Craniofacial abnormalities resulting from targeted disruption of the murine Sim2 gene

Abstract

Sim2 is a member of the basic helix-loop-helix PAS transcription factor gene family and is evolutionarily related to the Drosophila single-minded gene, a key regulator of central nervous system midline development. In an effort to determine the biological roles of Sim2 in mammalian development, we disrupted the murine Sim2 gene through gene targeting. Mice homozygous for the disrupted allele (Sim2 -/-) exhibit a cleft of the secondary palate and malformations of the tongue and pterygoid processes of the sphenoid bone. These craniofacial malformations are the most probable cause of aerophagia (air swallowing with subsequent accumulation of air in the gastrointestinal tract) and postnatal death exhibited by Sim2 -/- mice.
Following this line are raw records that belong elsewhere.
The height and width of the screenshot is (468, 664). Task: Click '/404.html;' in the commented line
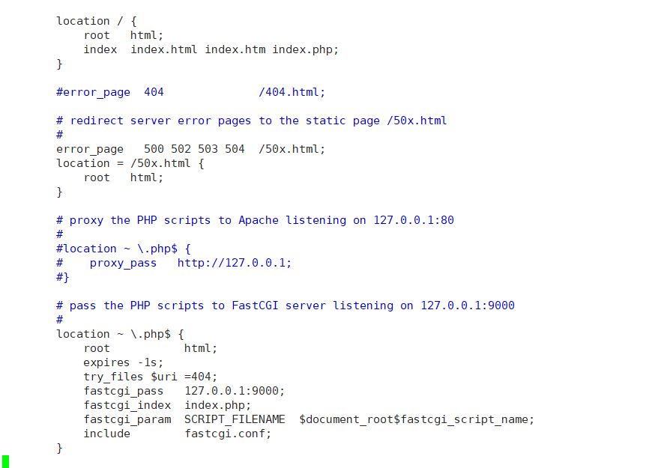click(x=292, y=92)
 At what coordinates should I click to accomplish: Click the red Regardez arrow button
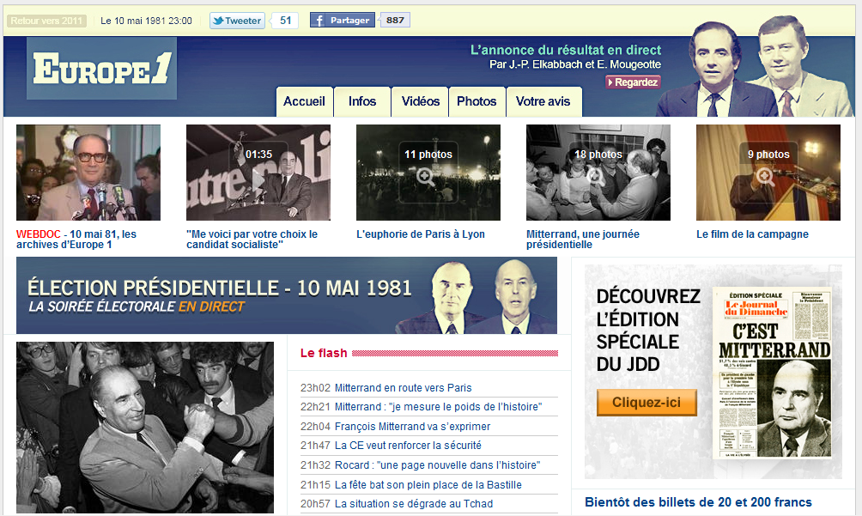(x=633, y=82)
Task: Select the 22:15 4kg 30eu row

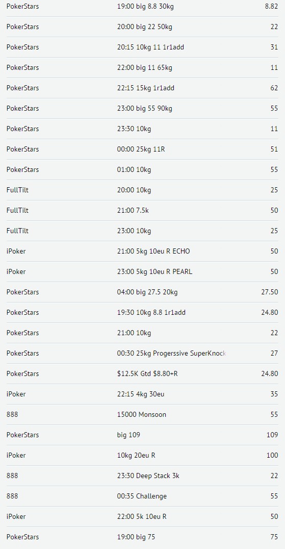Action: [142, 394]
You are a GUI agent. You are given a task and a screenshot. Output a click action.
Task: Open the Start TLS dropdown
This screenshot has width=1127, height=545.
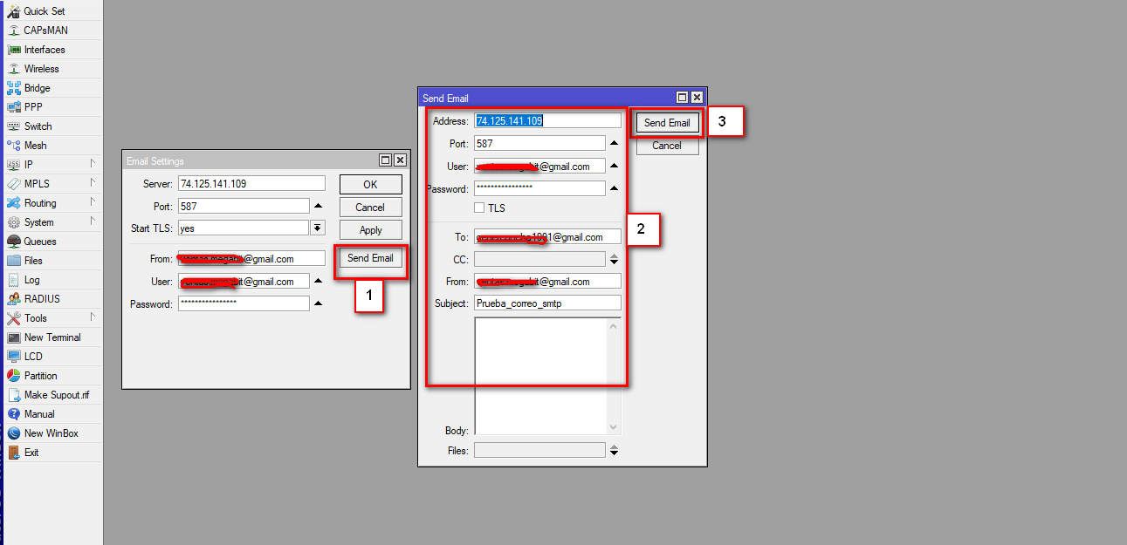tap(318, 228)
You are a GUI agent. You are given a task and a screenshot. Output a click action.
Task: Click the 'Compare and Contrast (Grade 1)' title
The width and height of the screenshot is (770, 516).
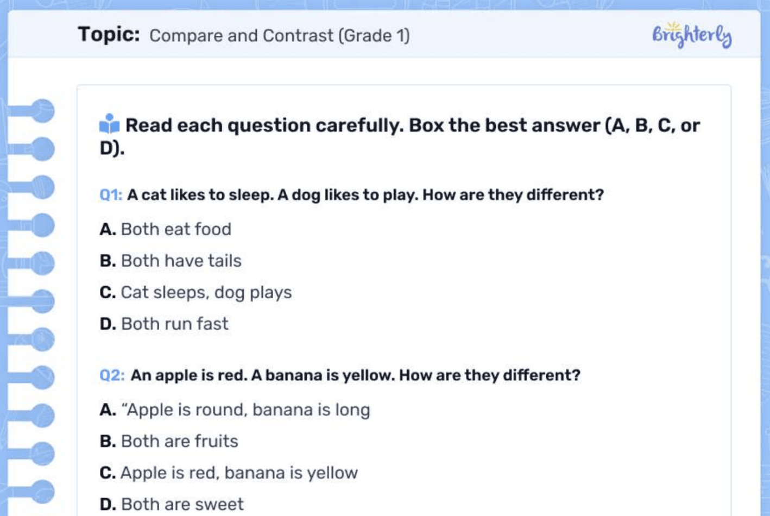(x=279, y=36)
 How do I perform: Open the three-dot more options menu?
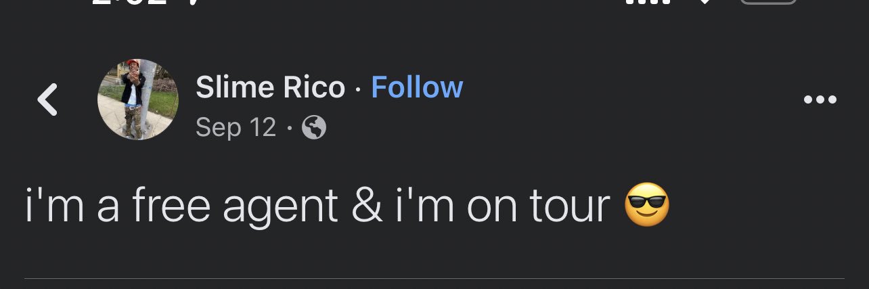click(820, 100)

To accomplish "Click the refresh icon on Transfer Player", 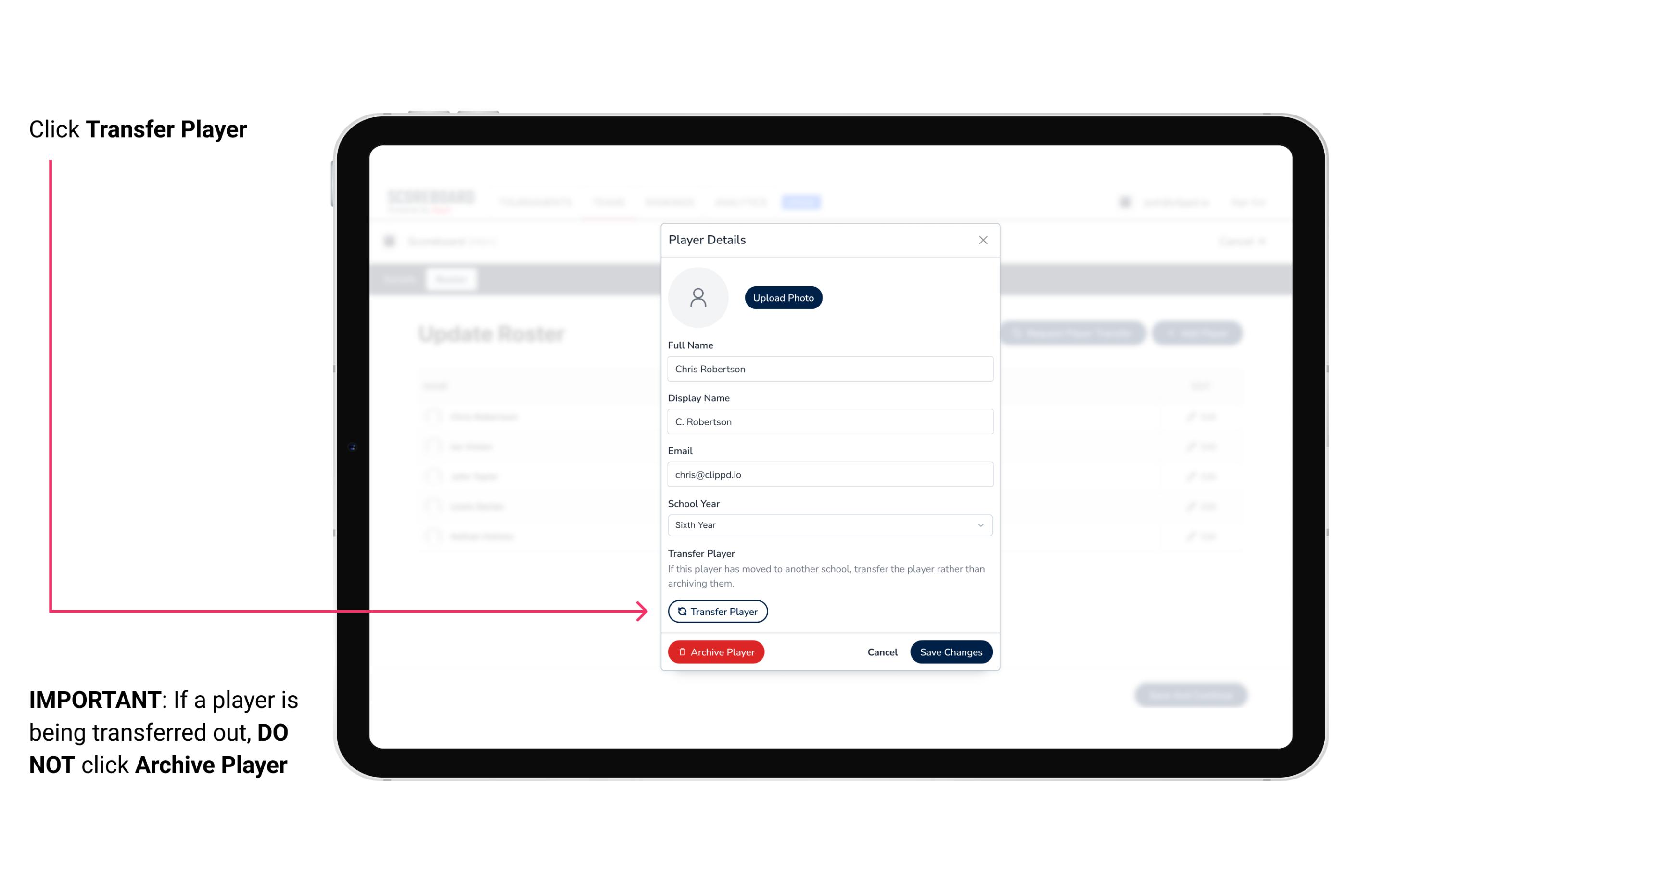I will click(x=681, y=611).
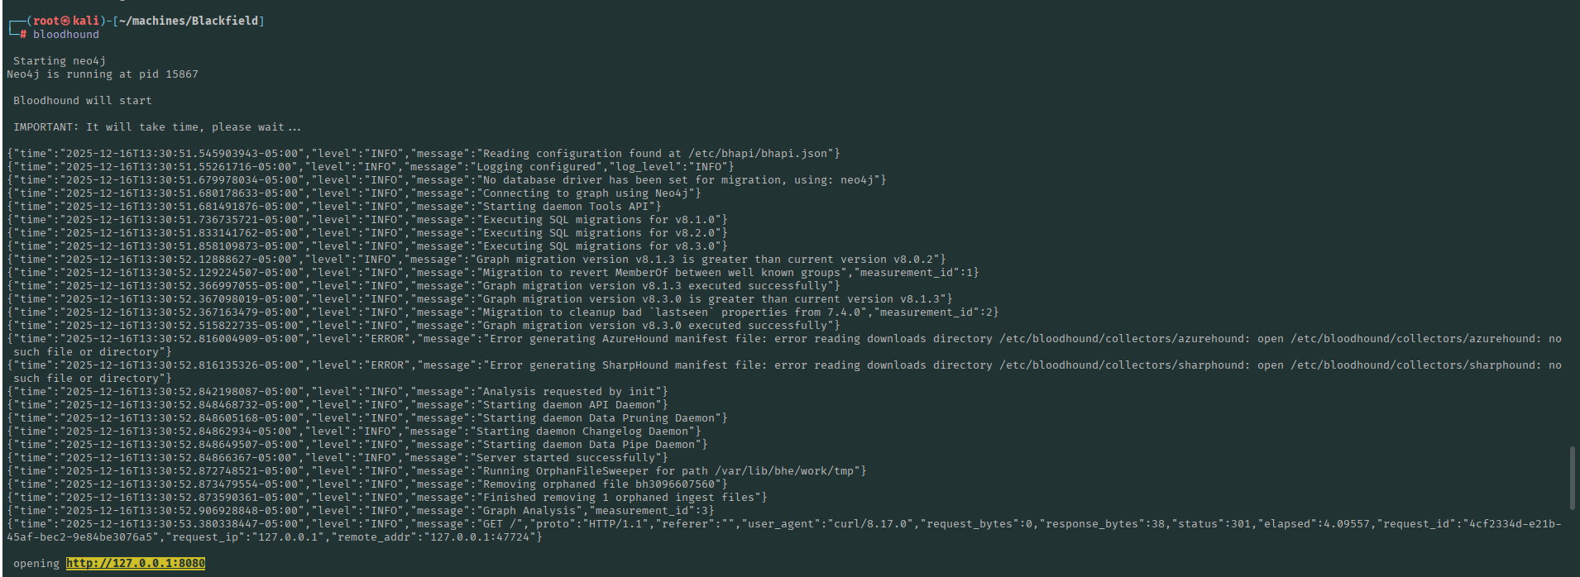Screen dimensions: 1580x577
Task: Click the ~/machines/Blackfield path in the prompt
Action: point(189,21)
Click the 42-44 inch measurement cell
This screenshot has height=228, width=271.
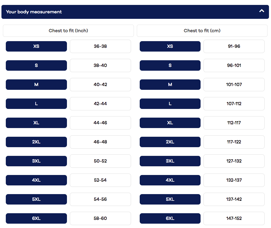(x=100, y=104)
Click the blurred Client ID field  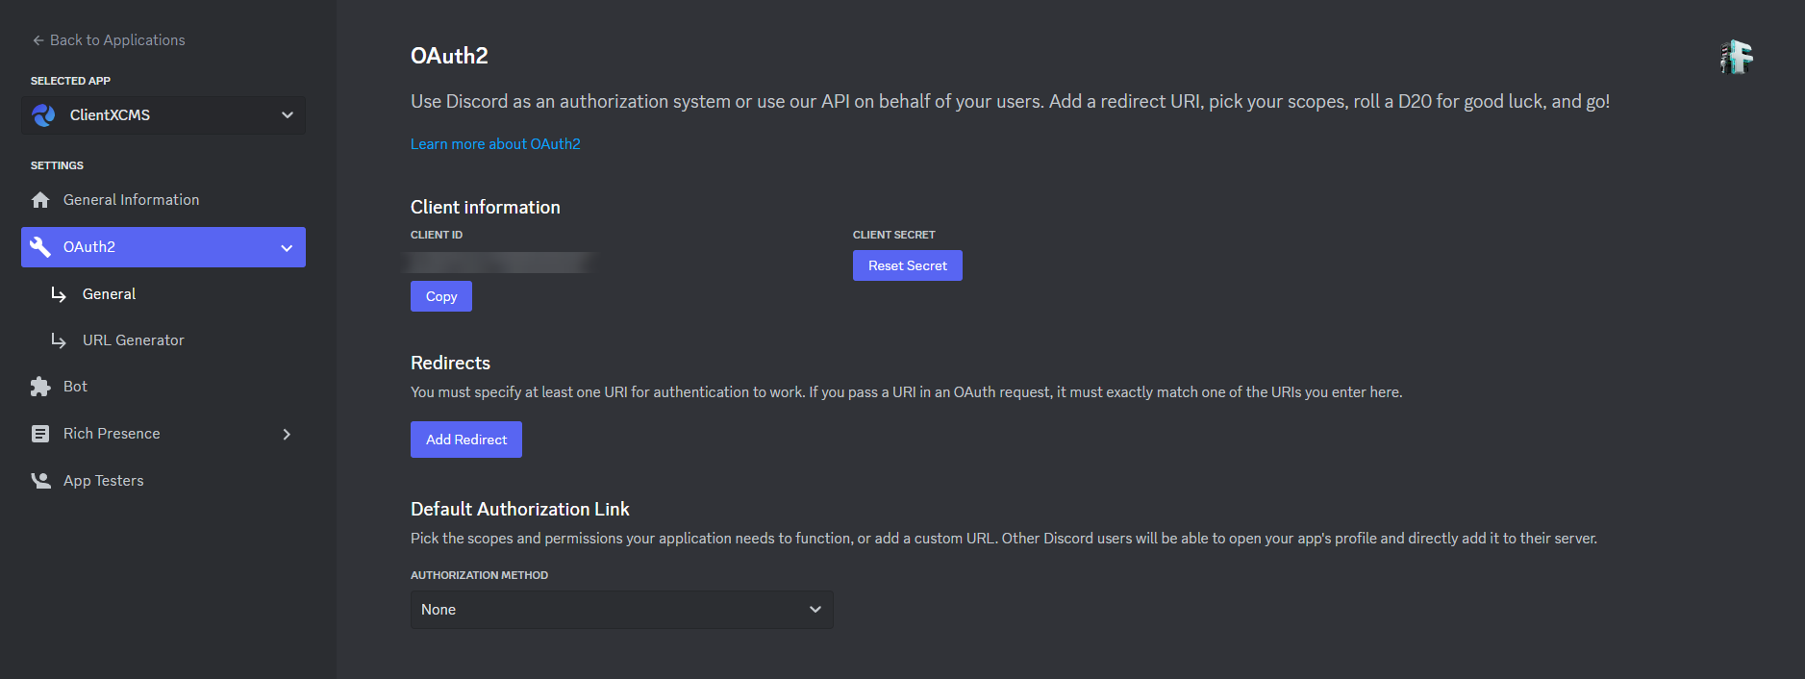(501, 262)
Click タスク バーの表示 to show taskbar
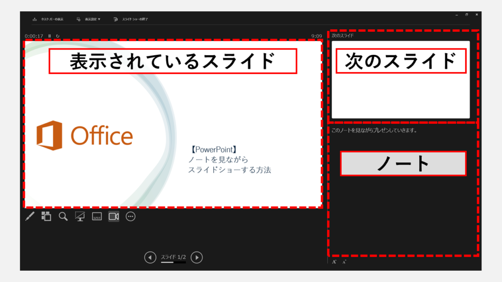502x282 pixels. (48, 19)
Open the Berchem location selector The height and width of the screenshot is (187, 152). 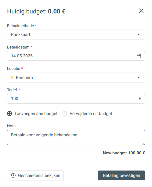click(76, 77)
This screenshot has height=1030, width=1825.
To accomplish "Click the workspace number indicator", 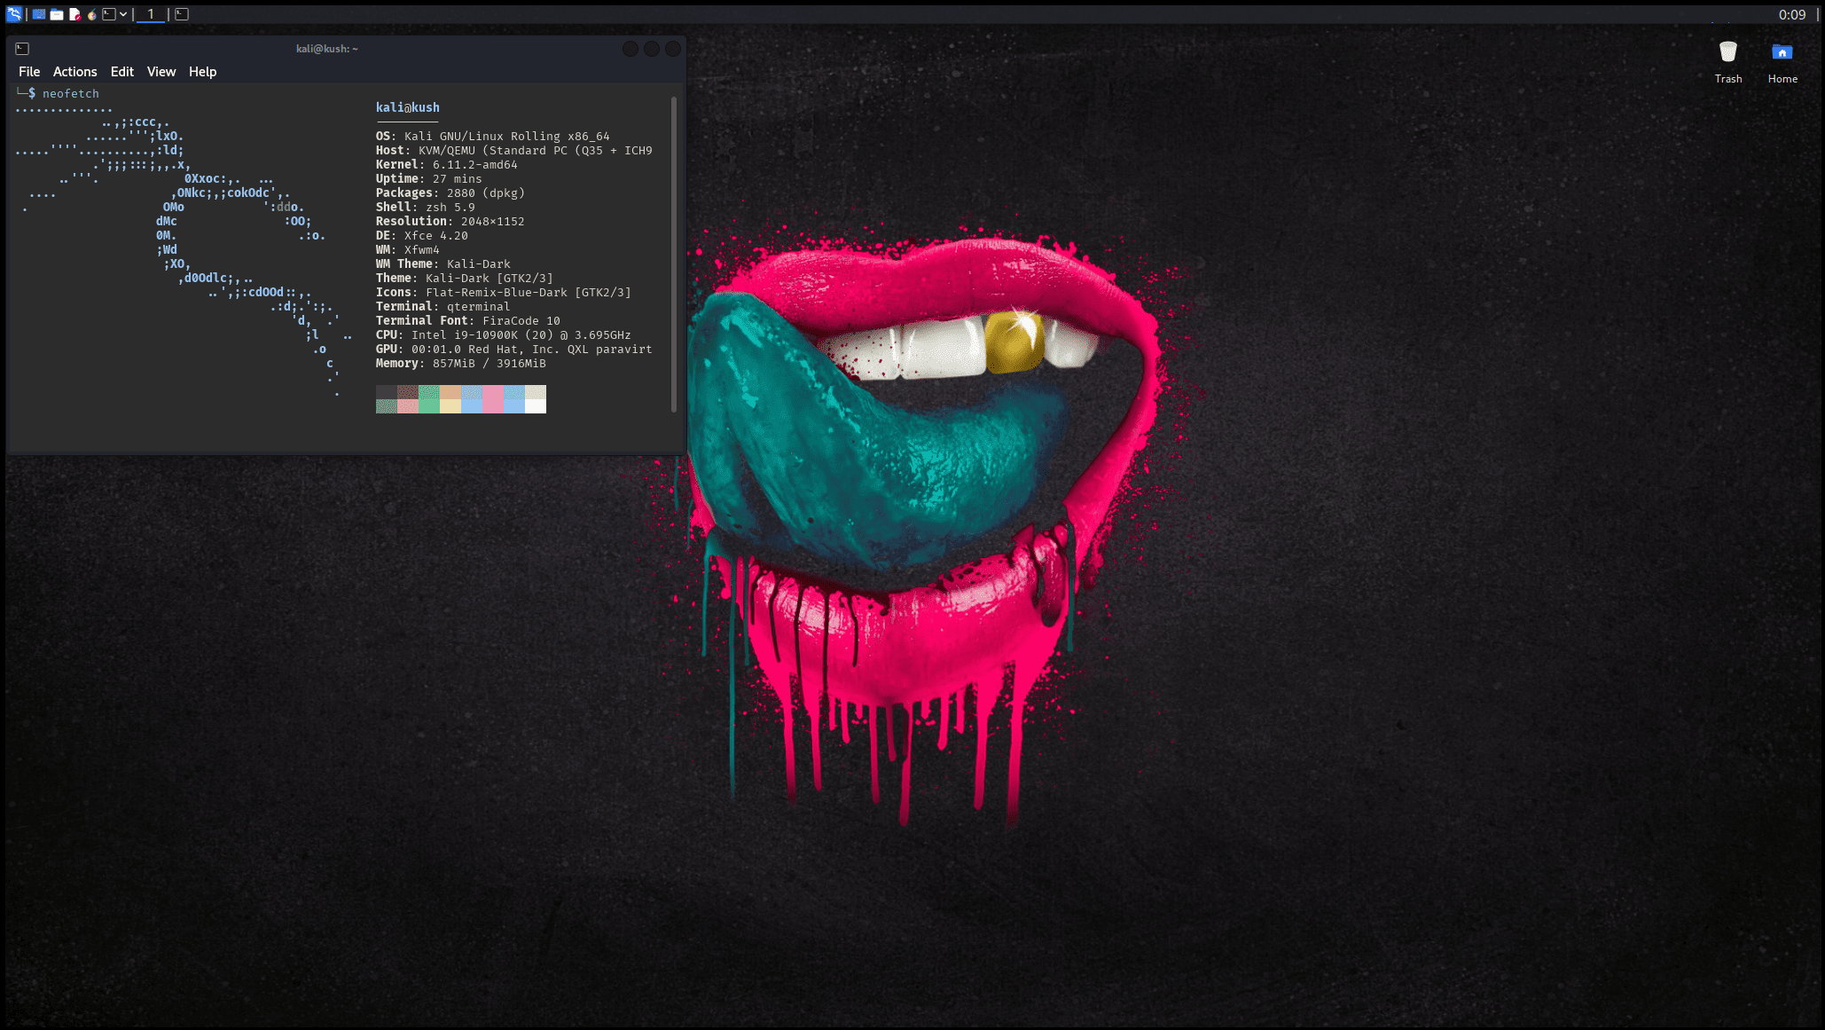I will point(149,14).
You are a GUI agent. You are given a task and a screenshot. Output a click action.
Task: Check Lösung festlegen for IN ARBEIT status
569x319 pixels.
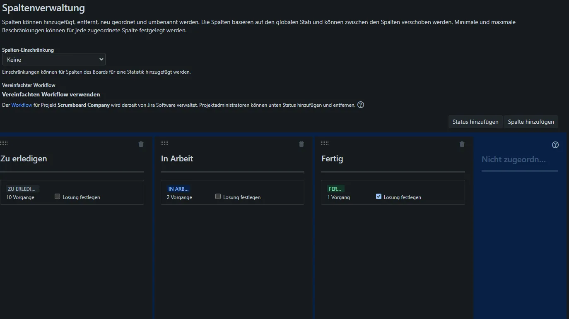218,197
The developing palates of the Sim2 -/- mice are hypocellular, and at embryonic day 14.5 contain excess extracellular matrix component hyaluronan (HA) compared with heterozygotes and homozygous wild-type littermates. HA plays an important role in the regulation and mechanics of palate development. Its premature accumulation in Sim2 -/- animal palates suggests a regulatory role for Sim2 in HA synthesis and in the establishment of craniofacial architecture.